Dans le terrier du lapin blanc
J’ai pris le train avec le cœur léger, soulevé par la foi.
Heureuse de décrocher du boulot et de quitter Métropolis, heureuse d’aller
boire un café avec Messiaen, heureuse de retrouver les bras de Jean De pour 48h
pleines.
Mais à peine ai-je passé le pas de sa porte, que le voile de l’illusion est
aussitôt tombé. Ce tressaillement de bonheur n’était qu’un tressaillement, en
rien une promesse. J’ai ri, Jean De s’est vexé pour un rien, et nous avons
recommencé à nous balancer des piques. Nous avons malgré tout fait l’amour avant
de rejoindre Messiaen. Naïvement, j’ai eu l’impression que nous avions passé un
agréable moment tous les trois, car ils ont discuté d’une multitude de choses
auxquelles je n’entendais rien. En réalité, Jean De m’en a un peu voulu de l’obliger
à infléchir son programme pour voir une personne dont la posture éthique et les
goûts musicaux se trouvent à l’opposé des siens.
Bien que la soirée soit déjà entamée, Jean De s’est résolu à m’emmener dans le
nouveau lupanar que je lui avais demandé de chercher. Je n’avais pas envie de
retrouver des lieux déjà connus, associés à une expérience forte, mais à des
sentiments très mitigés.
J’ai été agréablement surprise par la décoration orientale et la configuration
des lieux, moins labyrinthique que dans les autres lupanars que nous avons déjà
essayés. Mais tout au fond de moi, je n’avais pas envie d’être là. Ce lieu, ces
gens, ces couples en chasse, qui rôdent autour des alcôves… tout me semblait d’une
vulgarité sans fond, d’une grande violence. Cela heurtait quelque chose en moi.
Une partie souple, sensible, candide, douce. Je me suis refermée comme une
enfant, m’attirant les réprobations de Jean De qui ne comprenait pas cet excès
de timidité.
Nous l’avons fait avec un couple. Bof. Je n’ai pas retrouvé la merveilleuse
complicité qui m’avait liée à celle qui restera dans mon cœur « la fille
de Saint-M ». Après cette expérience très moyenne, j’étais tombée
suffisamment bas pour ne plus rien avoir à perdre. Je n’ai donc pas hésité très
longtemps lorsque Jean De m’a encouragée à choisir un garçon. J’ai pris celui
que je trouvais le plus mignon. Jeune, grand, mince, joli visage, peau très
douce. J’ai pris un plaisir fou (et assez malsain, je dois l’avouer) à l’embrasser
et à le serrer contre moi. Je me sentais plus avec lui qu’avec Jean De. Cette
fois, oui, cette fois, j’ai vraiment eu l’impression de le tromper ouvertement.

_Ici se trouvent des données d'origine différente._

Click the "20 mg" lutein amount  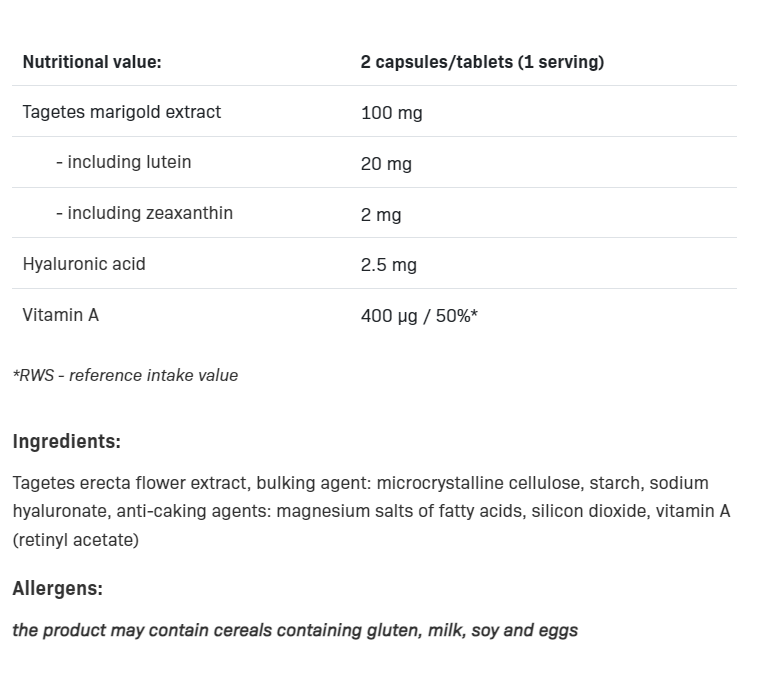386,164
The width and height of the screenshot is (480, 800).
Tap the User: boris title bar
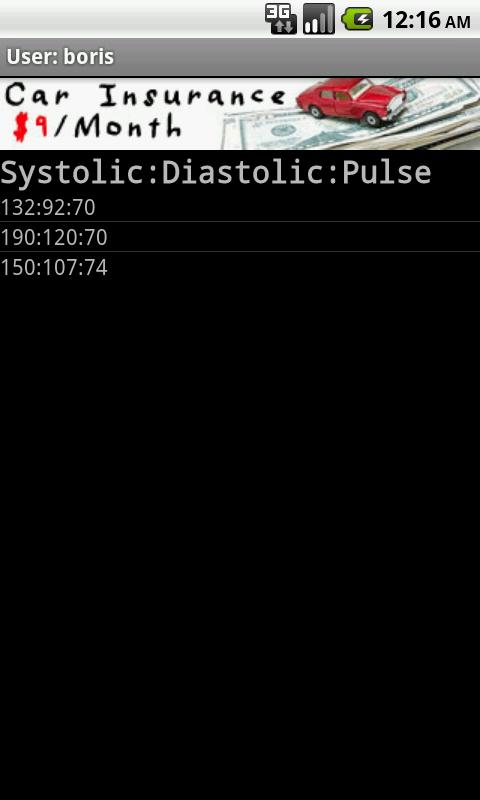point(240,57)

Prendre du plaisir avec un autre m’a soudain détachée de lui, comme si le lien qui
nous unissait perdait soudain de son évidence, comme si son joug se desserrait.
A présent, je me pose une question : si ce n’est pas la fidélité, si ce n’est
pas le plaisir, si ce n’est pas la complicité, ni le soutien moral, qu’est-ce
qui peut bien faire tenir un couple ensemble ? A l’heure actuelle, je n’ai
plus de réponse.
Je suis en train de faire la très curieuse expérience de l’absence de
dépendance évidente au sein d’un couple.